Stop alle inchieste con titoli da film
Costa: "I nomi dovranno rispettare la presunzione di innocenza, senza evocare una condanna certa".
Un tempo era il grande cinema a farsi tribunale: "Indagine su un cittadino al di sopra di ogni sospetto". Ora è la giustizia a farsi film.

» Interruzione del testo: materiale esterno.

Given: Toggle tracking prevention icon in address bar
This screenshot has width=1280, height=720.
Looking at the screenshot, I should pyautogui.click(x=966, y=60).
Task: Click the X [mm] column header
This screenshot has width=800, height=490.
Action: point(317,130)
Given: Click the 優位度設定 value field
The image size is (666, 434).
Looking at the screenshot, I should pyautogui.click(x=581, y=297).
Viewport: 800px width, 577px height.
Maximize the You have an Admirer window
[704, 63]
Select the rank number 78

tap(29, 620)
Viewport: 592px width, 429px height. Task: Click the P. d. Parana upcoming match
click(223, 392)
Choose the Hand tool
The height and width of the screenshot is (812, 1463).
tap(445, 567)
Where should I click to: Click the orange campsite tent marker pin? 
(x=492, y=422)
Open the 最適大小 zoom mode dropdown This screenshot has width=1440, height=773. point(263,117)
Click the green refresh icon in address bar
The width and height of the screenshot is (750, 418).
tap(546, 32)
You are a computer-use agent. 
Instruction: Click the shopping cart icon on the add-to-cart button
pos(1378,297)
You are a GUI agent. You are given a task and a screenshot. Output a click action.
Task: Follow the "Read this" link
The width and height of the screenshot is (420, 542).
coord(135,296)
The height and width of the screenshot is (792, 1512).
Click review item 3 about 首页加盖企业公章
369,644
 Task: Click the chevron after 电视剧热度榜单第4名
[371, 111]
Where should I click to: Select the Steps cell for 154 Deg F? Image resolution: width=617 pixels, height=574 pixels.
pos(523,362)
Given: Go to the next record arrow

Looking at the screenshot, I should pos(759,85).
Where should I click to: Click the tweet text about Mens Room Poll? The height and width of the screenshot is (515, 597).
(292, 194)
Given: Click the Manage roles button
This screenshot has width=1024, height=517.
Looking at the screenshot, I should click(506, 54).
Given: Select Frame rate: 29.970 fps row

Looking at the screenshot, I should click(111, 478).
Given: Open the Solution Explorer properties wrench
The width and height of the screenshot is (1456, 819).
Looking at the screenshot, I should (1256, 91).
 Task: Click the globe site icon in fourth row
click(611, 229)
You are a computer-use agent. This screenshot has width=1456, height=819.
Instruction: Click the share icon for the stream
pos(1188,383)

Questo il pensiero di Enrico Costa: "Molte inchieste – argomenta – vengono rappresentate come fossero dei film. C’è un titolo, un trailer, una conferenza stampa nella quale proiettano gli arresti, le intercettazioni anche vocali. Poi ci sono i protagonisti, ovvero i pubblici ministeri, che rilasciano interviste. Infine, c’è il botteghino di questo capolavoro che è la Rete. Eppure in questo film parla solo una campana, quella dell’accusa, la difesa non viene citata nemmeno nei titoli di coda. Le sentenze, specie di assoluzione, non interessano più nessuno".
Costa, vuole silenziare i pm?
"Buona parte dei pm lavora silenziosamente, e soffre la spettacolarizzazione che fanno pochi e rumorosi colleghi".
Perché ha presentato una proposta, accolta dal governo, che elimina i titoli lesivi delle inchieste?
"Si tratta di una norma di civiltà. I nomi delle inchieste e le conferenze stampa sono un marchio indelebile sull’indagato e restano impresse anche sull’innocente in caso di assoluzione".
Non vedremo più indagini che si chiameranno “Mafia Capitale”, “Evasione continua”, “Pelli sporche”?
"I nomi dovranno rispettare la presunzione di innocenza. Non dovranno evocare una condanna certa. L’esecutivo ha recepito la direttiva europea in linea con un mio emendamento".
Chi sono gli autori dei nomi delle inchieste? I pm?
"Nessuna norma prevede di assegnare un nome, che è sempre colpevolista, alle indagini. Molto spesso nascono dalla polizia giudiziaria e i pm non si oppongono".
Non teme che il decreto possa subire modifiche nelle commissioni parlamentari?
"L’impianto è chiaro ma potrà essere affinato".
Giuseppe Conte fa sapere che "se il M5S avrà i voti cambierà la riforma Cartabia".
"Queste parole qualificano una linea del tutto illiberale".
L'intervista di Enrico Costa al Corriere della Sera.